Layoffs have already started. Many organizations will not survive the financial crisis. For some American Jews, there may not be another opportunity for a Jewish or Israeli experience.

And there’s no certainty that when the pandemic is over everything will go back to how it was. As it is, there is growing tension in the relationship between Israel and U.S. Jewry. Israel’s attitude toward the Reform and Conservative movements (the largest in the U.S.) creates anger and bitterness in large sections of the Jewish community; political developments have threatened to exacerbate it.

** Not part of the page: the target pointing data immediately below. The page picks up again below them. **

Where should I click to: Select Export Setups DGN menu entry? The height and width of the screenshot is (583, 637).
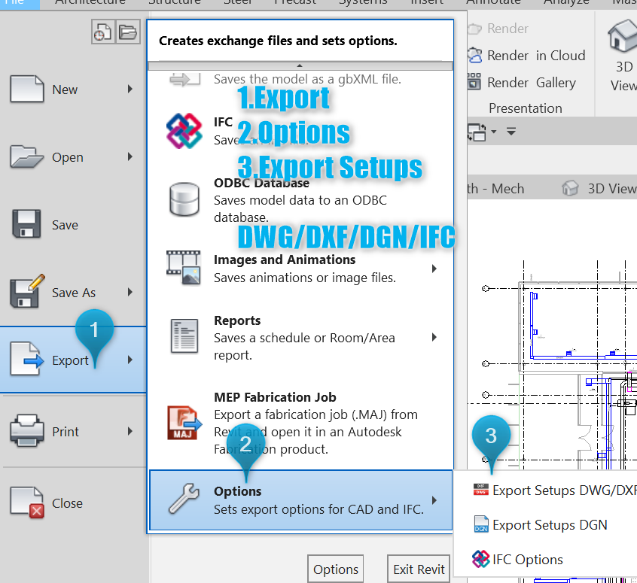click(549, 525)
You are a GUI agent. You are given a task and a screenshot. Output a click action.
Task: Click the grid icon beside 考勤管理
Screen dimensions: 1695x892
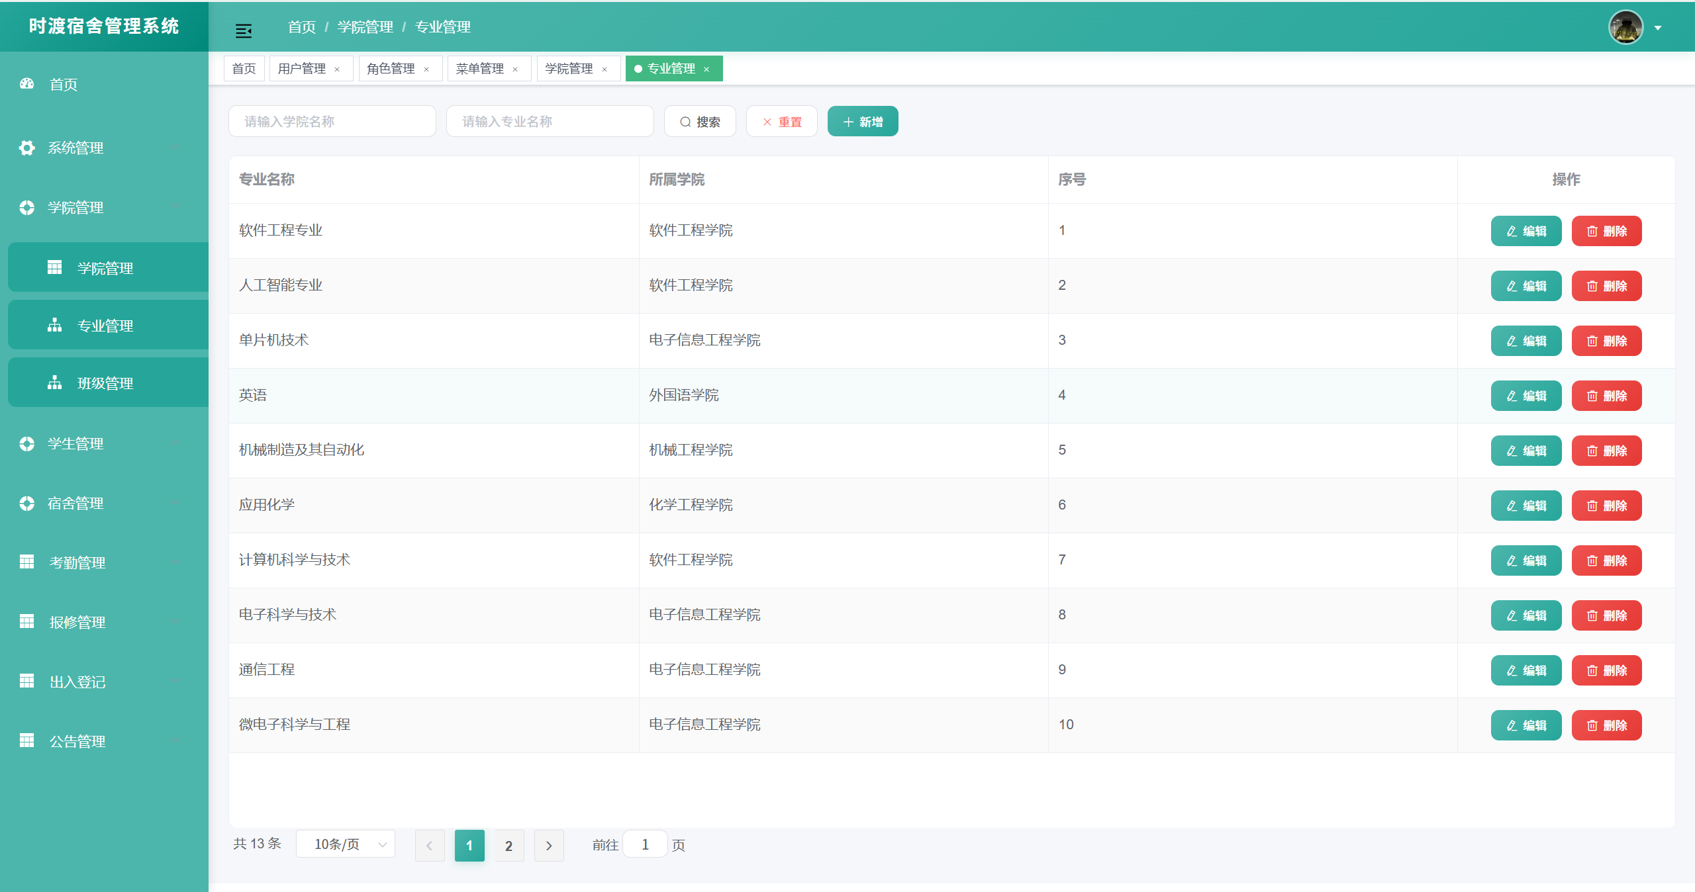(26, 562)
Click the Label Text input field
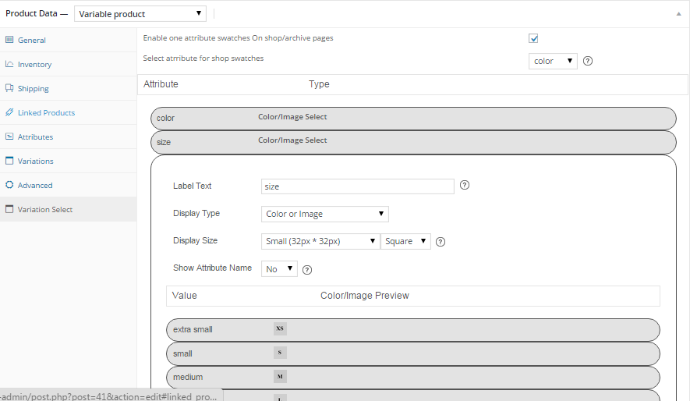 [x=357, y=186]
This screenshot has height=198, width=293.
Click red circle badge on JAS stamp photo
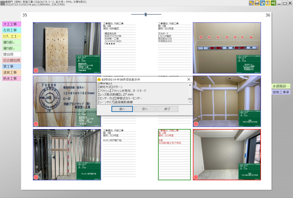(x=36, y=124)
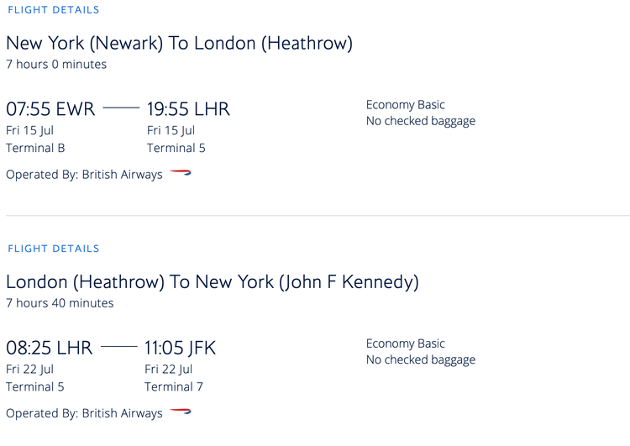Click the Terminal B label
This screenshot has height=446, width=630.
[x=35, y=149]
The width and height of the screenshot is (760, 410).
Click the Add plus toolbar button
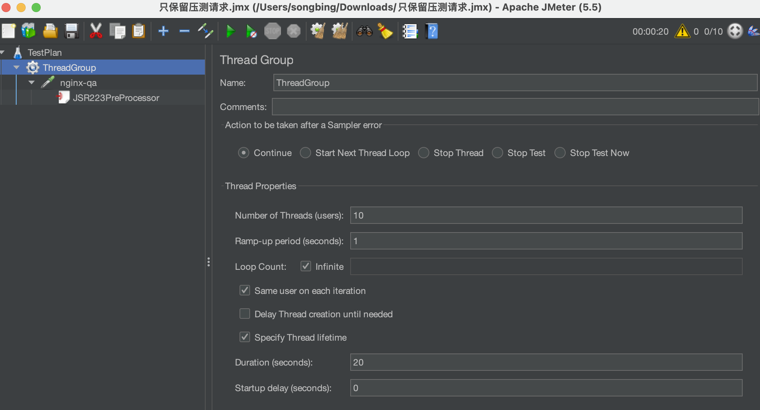163,31
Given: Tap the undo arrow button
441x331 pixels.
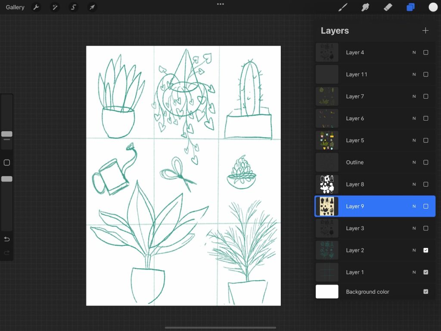Looking at the screenshot, I should tap(6, 239).
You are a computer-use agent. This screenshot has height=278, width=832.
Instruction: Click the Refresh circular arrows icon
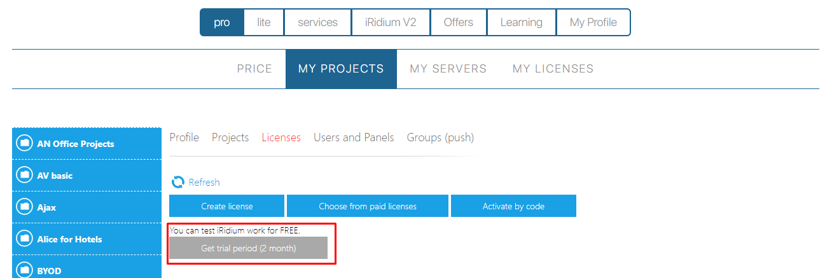[x=178, y=183]
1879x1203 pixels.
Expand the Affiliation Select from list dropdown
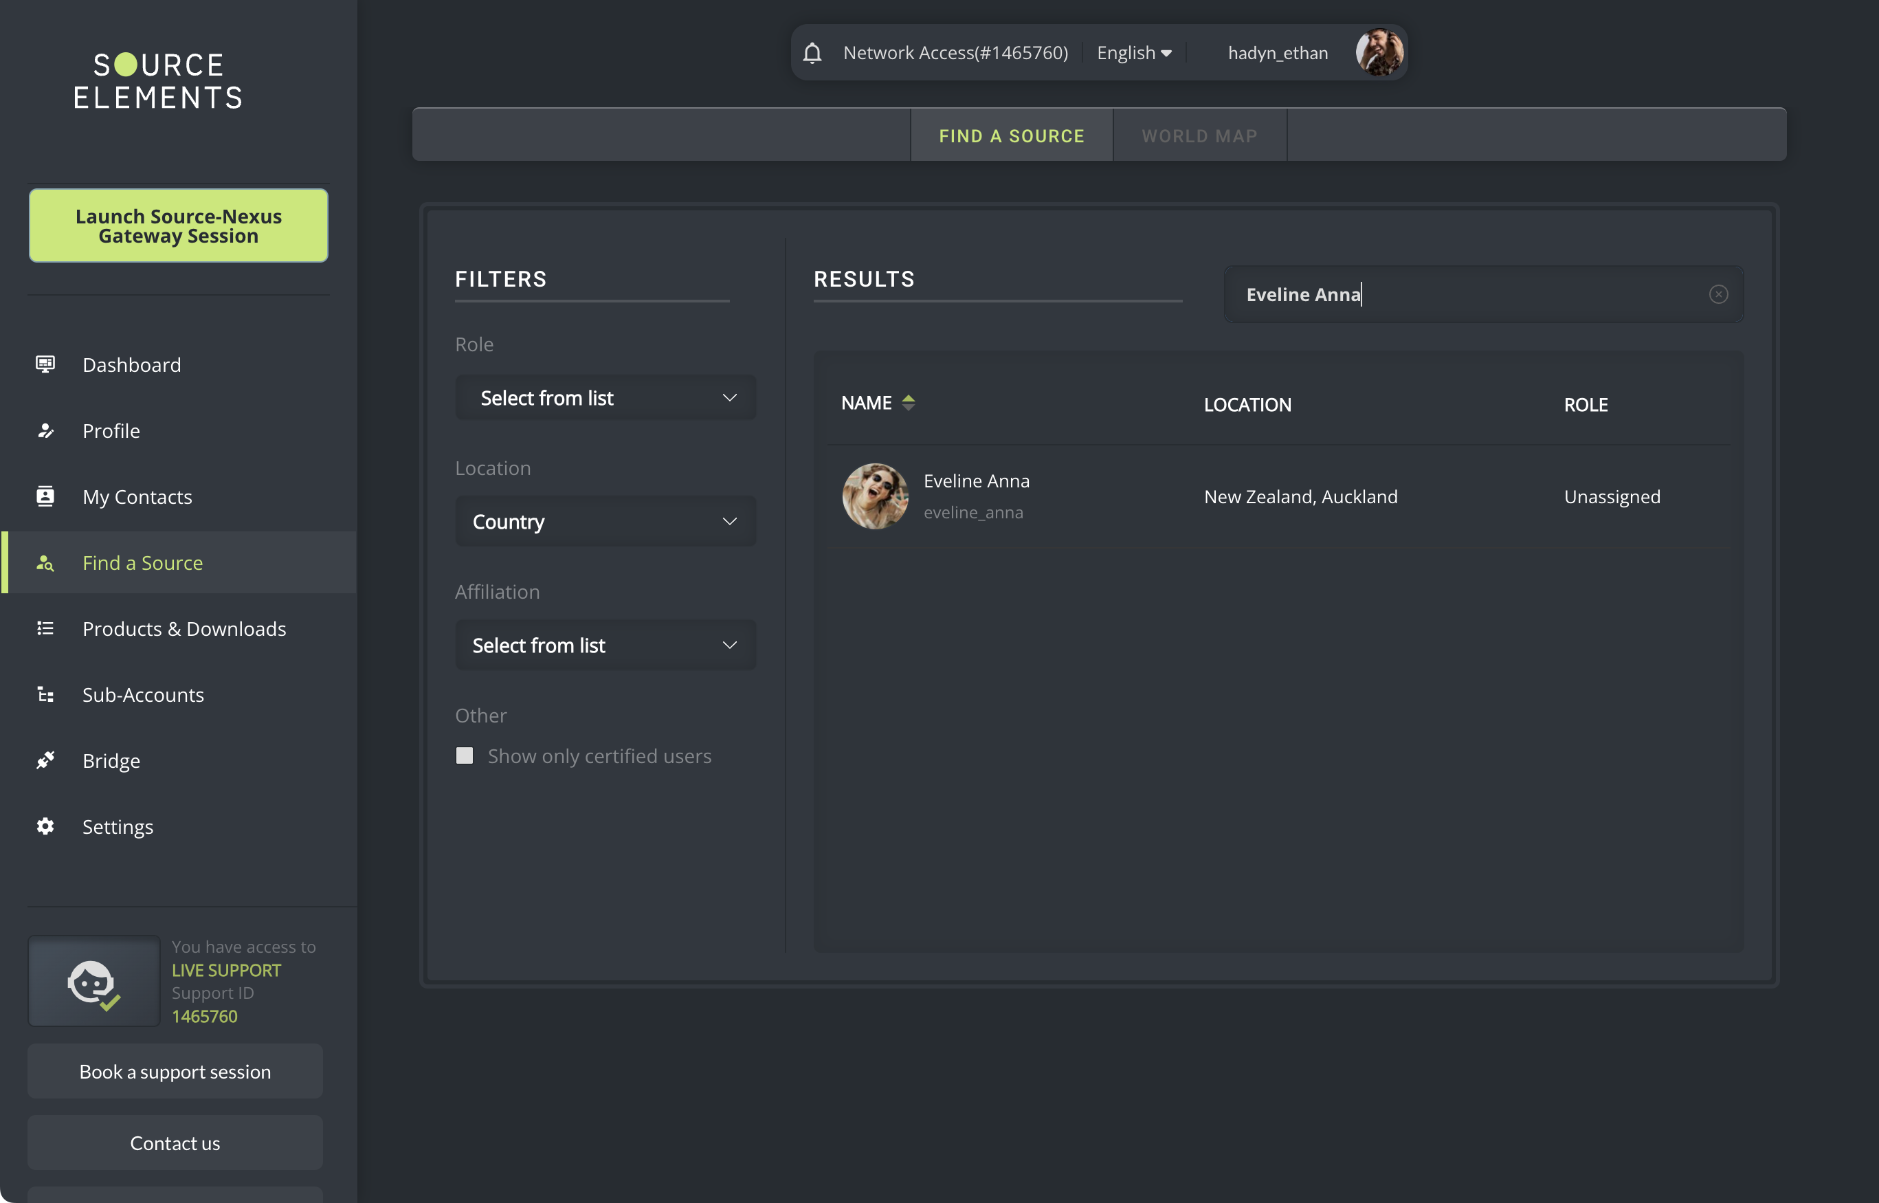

When we asked the people we met about their views on solidarity from Israel, many seemed embarrassed. It’s a new situation. Some said that the Jewish community leadership does not want solidarity events. Israel doesn’t give us strength these days, they told us. And as to the question of how we can help, no one had an answer. There was only anxiety, isolation, grief, fear.

The crisis is deep and the bridge is narrow, very narrow. Arriving home to quarantine offered plenty of time to think about what was. And maybe even more than that, about what can and should be.

With cases now rising in Israel, I see here more of the anxiety and uncertainty that I saw in New York. Dror Israel is once again focused on emergency programming with the threat of a fresh lockdown looming. And yet I cannot stop thinking about what I saw on my trip.

The Jewish New York I saw was switched off. The community is in mourning, with great uncertainty about the future. The bridge to Israel is narrower than ever. This time, it’s our turn as Israelis to widen the bridge.

Gary Levy is a leader in Dror Israel, an Israeli social movement that operates schools for at-risk youth and works with young Israelis to promote inclusion and equality.